“NNSA’s plans for expanded plutonium pit production is a house of cards waiting to fall down. First, we have an agency with a long track record of cost overruns and schedule slippages. Added to this is the lack of true mission need.
“Plutonium pit production is not being expanded to maintain stockpile safety and reliability. Instead it’s all about provocative new nuclear weapons designs that can’t be tested, or alternatively will push the U.S. back into testing with serious proliferation consequences.” – Nuclear Watch New Mexico director Jay Coghlan
BY MARK OSWALD | abqjournal.com
SANTA FE – Key federal agencies are standing by their plan split the work of producing the plutonium cores of nuclear weapons between Los Alamos National Laboratory and another site, a move that New Mexico’s congressional delegation continues to oppose.
But the Department of Defense and the National Nuclear Safety Administration were not unequivocal in describing the potential success of a two-site plan for making plutonium “pits.”
“Indeed, no option is without risk,” said NNSA administrator Lisa E. Gordon-Hagerty in a news release Wednesday.
The NNSA, which oversees the nation’s nuclear weapons labs, announced that a contractor has completed a study of options for pit production that was mandated by language added to a defense budget bill by New Mexico Sens. Tom Udall and Martin Heinrich.
The two senators want all pit production — and the federal dollars and jobs that come with it — to remain at LANL and say turning a facility at the Savannah River Site in South Carolina into a second pit-production post will make the undertaking much more expensive.
The $840,000 study by a non-profit defense research group was turned over to Congress Tuesday, NNSA said in its release. But the study is considered “unclassified controlled nuclear information” and was not made public.
Members of Congress and other critics have questioned whether NNSA is capable of meeting a congressional mandate to make 80 pits a year by 2030 as part of a massive plan to modernize the nation’s nuclear weapons arsenal. The U.S made large numbers of pits during the Cold War, with thousands in storage, but only a few have been produced in recent decades, at LANL.
Wednesday’s release from NNSA and the Department of Defense said the study, described only in very general terms, found that “all options considered by NNSA had cost and schedule risks” and concluded that NNSA’s two-site plan is “potentially” achievable. The study said “sufficient time, resources and management focus will be necessary,” the news release stated.
The study by the Institute for Defense Analysis found that the two-site approach is “comparable in costs” to single-site options, according to the news release.

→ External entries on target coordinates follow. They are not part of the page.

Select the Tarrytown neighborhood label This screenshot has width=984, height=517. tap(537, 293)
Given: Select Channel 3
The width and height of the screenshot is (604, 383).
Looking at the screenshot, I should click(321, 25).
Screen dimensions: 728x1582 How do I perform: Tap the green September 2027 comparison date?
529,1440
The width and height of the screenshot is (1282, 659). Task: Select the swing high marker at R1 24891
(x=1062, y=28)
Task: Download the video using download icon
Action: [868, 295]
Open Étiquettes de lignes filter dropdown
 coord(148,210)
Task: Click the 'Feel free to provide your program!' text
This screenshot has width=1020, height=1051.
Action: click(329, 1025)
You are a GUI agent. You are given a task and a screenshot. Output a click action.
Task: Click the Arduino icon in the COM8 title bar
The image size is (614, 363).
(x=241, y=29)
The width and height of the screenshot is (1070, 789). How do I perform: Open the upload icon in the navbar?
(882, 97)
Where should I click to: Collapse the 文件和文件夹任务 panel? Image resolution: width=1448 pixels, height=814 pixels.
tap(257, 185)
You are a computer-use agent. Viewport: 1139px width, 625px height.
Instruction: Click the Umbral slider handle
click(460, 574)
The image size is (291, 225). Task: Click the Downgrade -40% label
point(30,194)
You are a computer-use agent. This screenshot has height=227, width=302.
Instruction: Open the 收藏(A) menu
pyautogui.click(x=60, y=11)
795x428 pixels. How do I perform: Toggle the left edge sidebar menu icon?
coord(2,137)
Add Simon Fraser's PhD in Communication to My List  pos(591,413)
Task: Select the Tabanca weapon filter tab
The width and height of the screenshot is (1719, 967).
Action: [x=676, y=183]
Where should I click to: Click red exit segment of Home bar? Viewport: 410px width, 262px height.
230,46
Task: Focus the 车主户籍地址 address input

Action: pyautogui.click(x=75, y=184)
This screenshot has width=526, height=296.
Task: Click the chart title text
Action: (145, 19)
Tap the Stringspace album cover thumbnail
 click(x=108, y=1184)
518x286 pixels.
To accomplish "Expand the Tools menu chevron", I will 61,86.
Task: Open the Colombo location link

Gordon-Hagerty added, “We’re fully committed to meeting military requirements and our two-pronged approach at Los Alamos National Laboratory and the Savannah River Site represents the best way to manage the cost, schedule and risk of producing no fewer than 80 pits a year.”
At recent Senate hearings, Udall has continued to criticize the two-site option. He said NNSA’s own engineering report showed that splitting up the plutonium mission “would close to double the life cycle costs.”
Heinrich, in a statement Wednesday, said: “We have a lot of investments to make and work to do in New Mexico to ensure production work is done safely and on time. That has to be our top priority. The question as to whether to spend twice as much money on a separate product that won’t be delivered on time or at all has an obvious answer.”
Greg Mello of the Albuquerque-Los Alamos Study Group said the key takeaway from the study was that at the two-site strategy is of comparable cost to a LANL-only strategy. He said LANL, which has faced safety issues in recent years, can’t do the work by itself and that there is no need for new pits in any case.
Jay Coghlan of Nuclear Watch New Mexico said: “NNSA’s plans for expanded plutonium pit production is a house of cards waiting to fall down. First, we have an agency with a long track record of cost overruns and schedule slippages. Added to this is the lack of true mission need.
“Plutonium pit production is not being expanded to maintain stockpile safety and reliability. Instead it’s all about provocative new nuclear weapons designs that can’t be tested, or alternatively will push the U.S. back into testing with serious proliferation consequences.”